Fotografías y textos por: Cynthia Benítez y Natalia Castrejón.
Que está desarreglado y mugroso.
Fuente: Diccionario del Español de México.
Fotografía: Mercado de Xochimilco, CDMX.
El almuerzo
La señora Altamirano cada mañana iba al mercado, cuando el sol apenas dejaba ver las siluetas entrecortadas. Su bolsa roja desteñida, con diversos agujeros tan pequeños como una moneda de peso, la acompañaba.
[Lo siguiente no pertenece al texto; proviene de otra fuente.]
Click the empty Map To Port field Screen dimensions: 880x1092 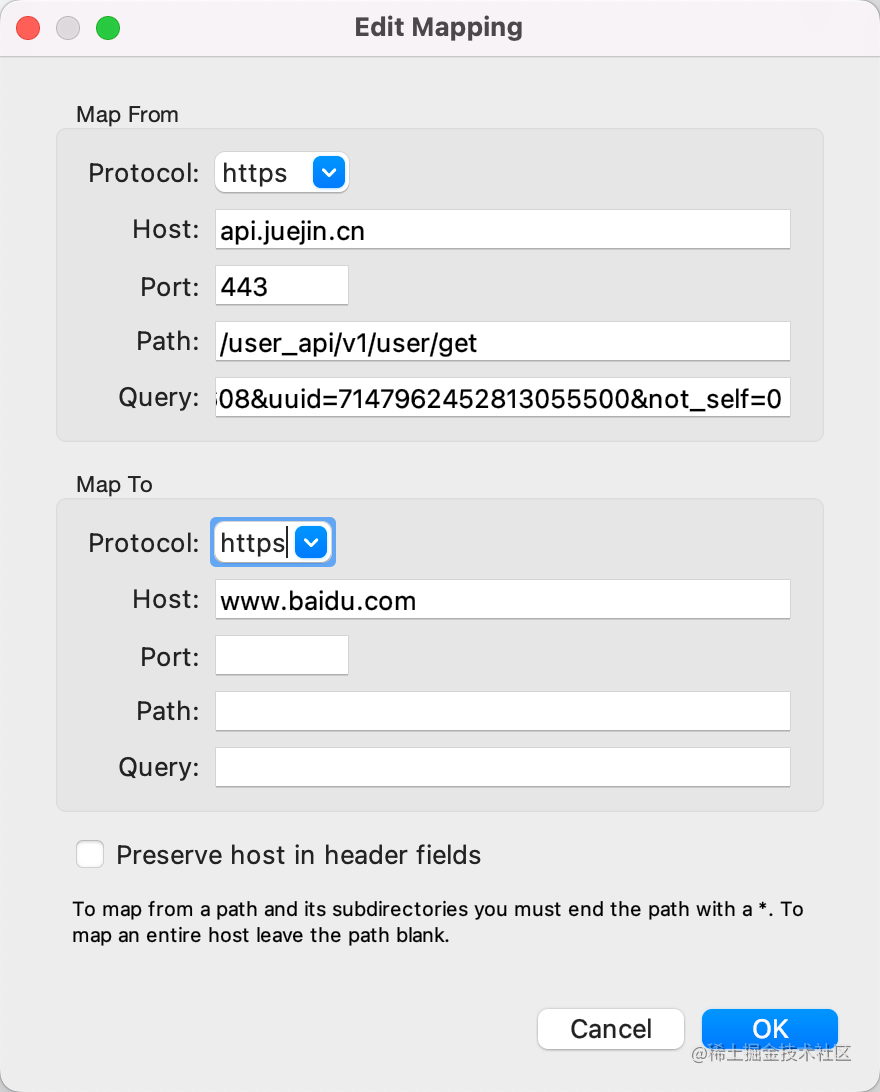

Dentro sólo se escuchaba el tintineo de un monedero con letras maltrechas que decían “Un recuerdo de Catemaco”.
Entre los comerciantes se rumoreaba que era una bruja inepta, que en algún tiempo tuvo buena racha, pero, una vez hizo mal un amarre y provocó con un menjurje que el marido de Doña María falleciera. Cuentan que desde ese entonces no tenía dinero ni para comer y por eso pedía fiado a quien se dejara.
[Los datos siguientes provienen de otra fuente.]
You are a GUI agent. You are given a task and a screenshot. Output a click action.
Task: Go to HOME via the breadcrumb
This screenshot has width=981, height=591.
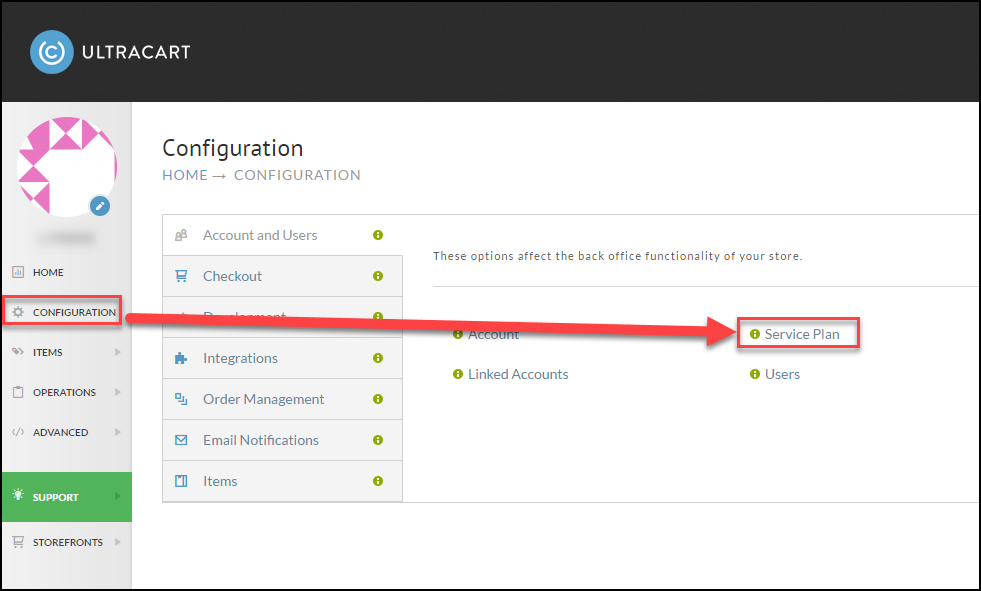coord(185,175)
A mis ojos, su figura empequeñecida y con el cabello blanco (como el hielo donde mantengo fresco a los pollos), me resultaba inofensiva y me daban unas tremendas ganas de protegerla de las habladurías. Sin embargo, un resentimiento surgía para menguar la emoción. Recordaba que por estar de bondadoso regalándole algunas patitas, mi madre se dio cuenta y me reprendió con las tijeras; de ese regaño conservo la cicatriz de lo que fue un corte profundo en el muslo. Pero, en el fondo, sabía que nadie sentía empatía por ella, más que yo.
Como de costumbre, se dirigió a mi local. Aunque su compra se resumía a $15 de hígado verdoso, de ese que nadie compró en más de una semana. Con cautela, extraía dos brillantes monedas y me las entregaba. Lo que llamaba mi atención era que, pese a que no adquiriera nada más, su morral siempre lucía lleno.
Mi curiosidad se acrecentó cuando vi que dentro del bulto algo se revolvía. Al principio creí que fue mi imaginación, pero volvió a ocurrir. El movimiento me recordó las tripas tibias de los pollos. Me dio asco.
Mi repulsión se escondió cuando la señora de las tortillas gritó que su bebé desapareció. Fue en cuestión de segundos que hilé todo. Estaba seguro de que lo que se agitaba dentro del morral de la señora Altamirano era el recién nacido. Era una auténtica bruja.
Con celeridad empujé su escuálido cuerpo, al mismo tiempo que sujeté con mi mano izquierda la bolsa. Sin preverlo, la cabeza nevosa rebotó contra el tubo de un triciclo mal estacionado. Mientras que la sangre tenía las baldosas amarillentas del pasillo 13 del mercado, su almuerzo huyó de la prisión plástica. Por los puestos corrió un gato negro zarrapastroso.